第12話 告白

 そしてまた、唐突に別の場所に居た。

 木のコンテナや、トラックの荷台に積まれたままの荷物の山。

 ここは、俺の仕事場。


 化け物の館を逃亡してから、俺たちはいろんな街を渡り歩いた。生きる為に、悪い事もたくさんした。仲間のチビを守る為に、ケンカもした。体の至るところ、生傷が絶えなかった。


 小さな体で、いろんなものから逃げてきた。

 必死に逃げて、逃げて逃げて、ようやく辿り着いた、俺の居場所。


 誰かが、俺の肩に手を置いた。分厚くて、そして暖かい手。


 振り向くと、俺の頭上にニコニコとした親方の顔が見えた。出会ったばかりの頃の、今よりちょっと若い、親方の顔。蓄えた髭も黒々と濃く、まだ白いものも見当たらない。


「どうした新人坊主! もうへこたれたか?」


 親方は云って、豪快にガハハと笑う。この笑い方は全然変わらない。

 このファインの街に来て、俺はすぐにここの集積所に頼み込んで働かせてもらえる事になった。たいした働き手にもならない12歳のガキの俺を、親方は嫌な顔ひとつせず雇い入れてくれた。


「甘ったれるな! 仕事ってのはきついもんだぞ!」


 雷鳴みたいな声。全然優しくなんかない声。けど、この声を聞くと心がぽかぽかしてくる。
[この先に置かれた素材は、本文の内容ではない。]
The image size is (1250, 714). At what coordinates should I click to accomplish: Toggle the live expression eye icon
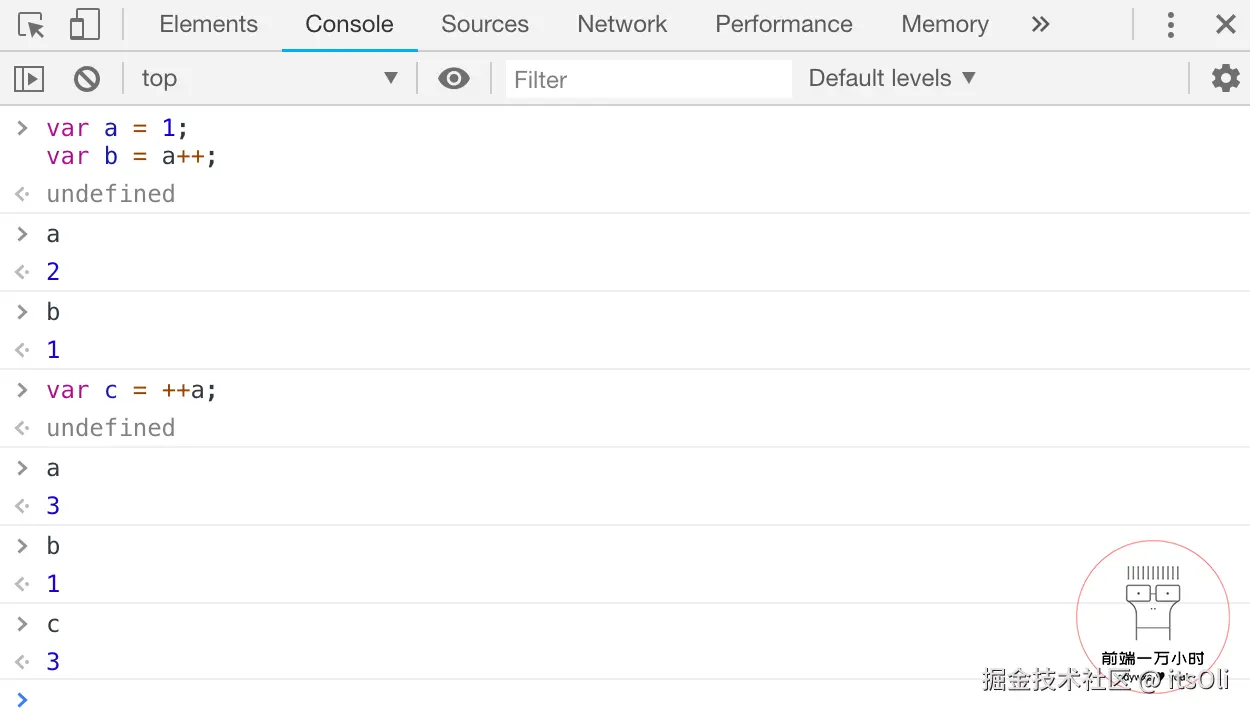click(x=454, y=78)
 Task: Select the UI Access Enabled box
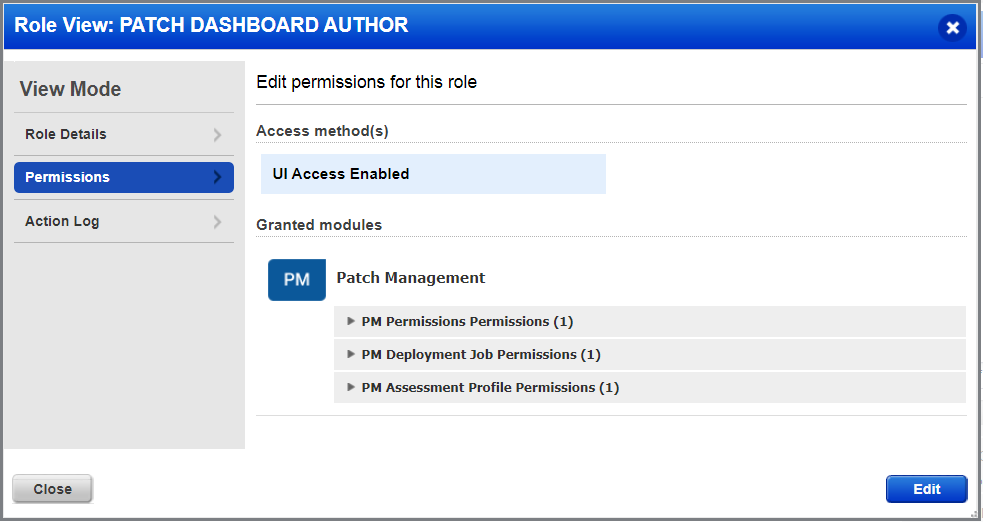click(432, 174)
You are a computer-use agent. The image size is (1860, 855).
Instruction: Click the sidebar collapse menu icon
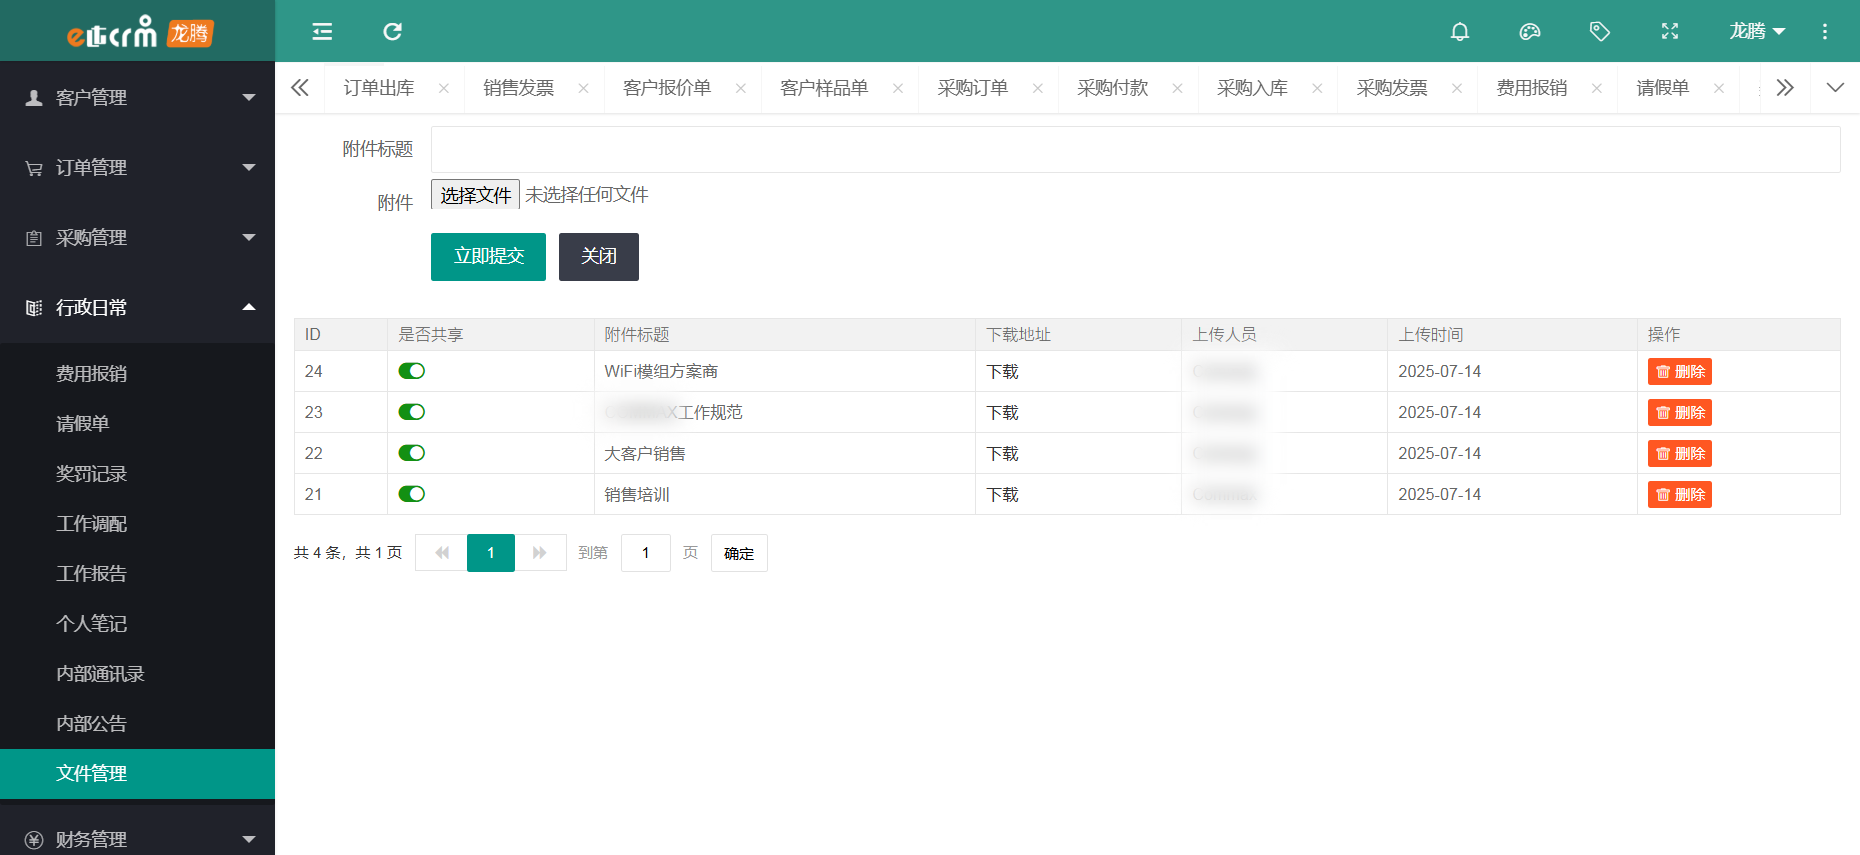pyautogui.click(x=322, y=32)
 親方はまたガハハと笑いながら、俺の頭をぐしゃぐしゃに撫で回した。首にまで圧が来るような、親方独特の撫で方。最近は俺が大人になったせいか、この撫で方をしてくれない。だから何だか懐かしくて、そして嬉しかった。



「おいら、オリンクってんだ。よろしくな!」


 親方の握力にくらくらしながら眼を開けると、オリンクが満面の笑みを浮かべて立っていた。

 まだ15歳の、初めて出会った日のオリンク。俺がまだ14歳の頃の事。

 俺の仕事場にやって来た、初めての後輩。オリンクはニコニコしながら、手を差し伸べてきた。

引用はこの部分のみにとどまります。